▶ _課題文_
↓

審査通過のカギとなる書類作成、そのポイントとは

助成金も補助金も審査を受けるためにはまず申請書を作成して提出しなければなりません。助成金(一部公募型の助成金を除いて)はこの申請書を含む書類のみの選考となり、要件が満たされていれば審査を通過することができます。
一方補助金は書類審査を通過すると次は面接審査にすすむのですが、書類審査で多くが落とされるため、どちらも申請書を含む書類作成が重要なポイントとなります。
 
【書類作成の前に知っておくこと】
①審査員について
選考する審査員は国や自治体の職員ではなく、いわゆる有識者と呼ばれる人たちです(通常3〜4人)。具体的にはビジネスの専門家(税理士、中小企業診断士など)、技術の専門家(その補助金分野の技術系専門家)、補助金分野の専門家などで構成されます。有識者とはいえ、すべての分野について精通しているわけではありません。誰が読んでも理解できるようわかりやすい表現で記入しましょう。
②助成金、補助金の目的を確認
申請する助成金あるいは補助金の目的を理解し、募集内容が事業に合致しているかを確認しましょう。申請したけどそもそも利用対象ではなかったとか、利用対象なのに目的に合っていない内容を書いてしまい審査で落とされてしまったということもあります。この点は見落としがちですが、事前にしっかり募集要項を読み込んでから書類作成にすすみましょう。
 
【書類作成のポイント】
①申請書について
申請書は国の管轄省庁や自治体のホームページからダウンロードできます。基本的なことですが、誤字脱字はNGです。またきちんとした文章で書くことも重要です。いくら目を引く内容であったとしても、誤字脱字があったり文章がおかしかったりすると信頼度は一気に落ちてしまいます。そして専門用語や業界用語はできるだけわかりやすい言葉に変えたり説明を入れたりすることで、同じ内容でも審査員への印象が変わります。
②事業計画書について
助成金では必要ない場合もありますが、補助金では必要になる申請書類です。
事業計画書では
・事業の売りは何なのか
・競合他社との差別化ができているか
など事業の独自性について具体的にアピールしていきます。さらに「この事業は社会的必要性があり、かつビジネスとして成り立つ」ということを具体的な数値や客観的な根拠を用いて説明していかなくてはなりません。また事業計画書を含めた指定の申請書は記入できる文字数や枠が決まっているため、これらをシンプルにわかりやすく記入する必要があります。

↑

▶ _データ_
↓

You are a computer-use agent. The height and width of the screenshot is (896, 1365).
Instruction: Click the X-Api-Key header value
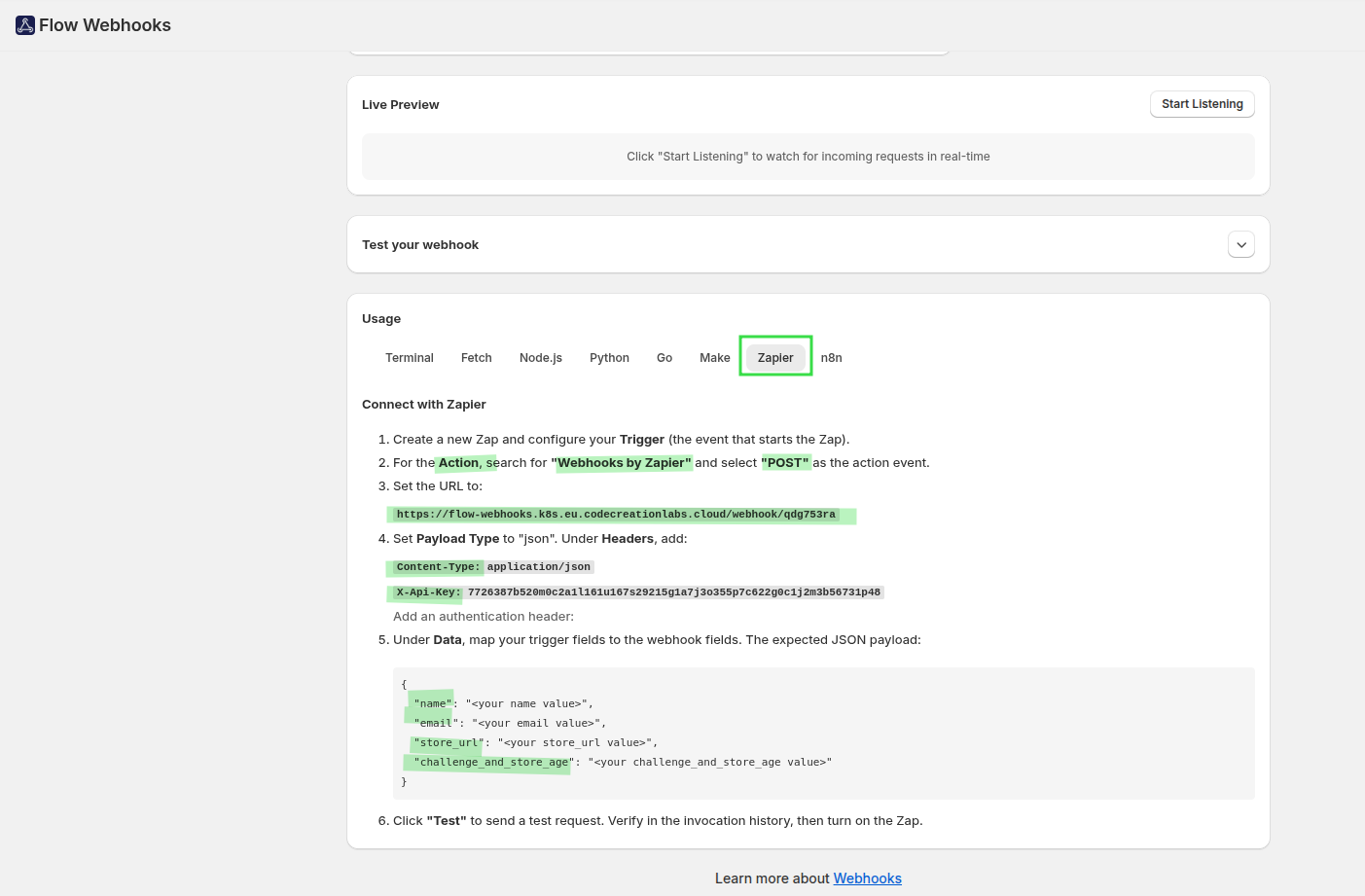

↑

▶ _練習問題_
a: 課題文のうち、「②助成金、補助金の目的を確認」から「助成金では必要ない場合もありますが、補助金では必要になる申請書類です。」までの部分を、両端を含めて一字一句違えずに書き写してください。
b: 課題文で審査員の構成として挙げられている専門家の種類をすべて書き出してください。
c: 課題文によると、申請書類を誰が読んでも理解できるわかりやすい表現で書くべきなのはなぜですか。1〜3文で説明してください。

▶ _解答例_
a:
②助成金、補助金の目的を確認
申請する助成金あるいは補助金の目的を理解し、募集内容が事業に合致しているかを確認しましょう。申請したけどそもそも利用対象ではなかったとか、利用対象なのに目的に合っていない内容を書いてしまい審査で落とされてしまったということもあります。この点は見落としがちですが、事前にしっかり募集要項を読み込んでから書類作成にすすみましょう。
 
【書類作成のポイント】
①申請書について
申請書は国の管轄省庁や自治体のホームページからダウンロードできます。基本的なことですが、誤字脱字はNGです。またきちんとした文章で書くことも重要です。いくら目を引く内容であったとしても、誤字脱字があったり文章がおかしかったりすると信頼度は一気に落ちてしまいます。そして専門用語や業界用語はできるだけわかりやすい言葉に変えたり説明を入れたりすることで、同じ内容でも審査員への印象が変わります。
②事業計画書について
助成金では必要ない場合もありますが、補助金では必要になる申請書類です。

b: ビジネスの専門家(税理士、中小企業診断士など)、技術の専門家(その補助金分野の技術系専門家)、補助金分野の専門家の三種類です。

c: 選考する審査員は有識者ですが、すべての分野に精通しているわけではないからです。そのため、専門用語や業界用語をわかりやすい言葉に変えたり説明を加えたりすると、同じ内容でも審査員への印象が変わります。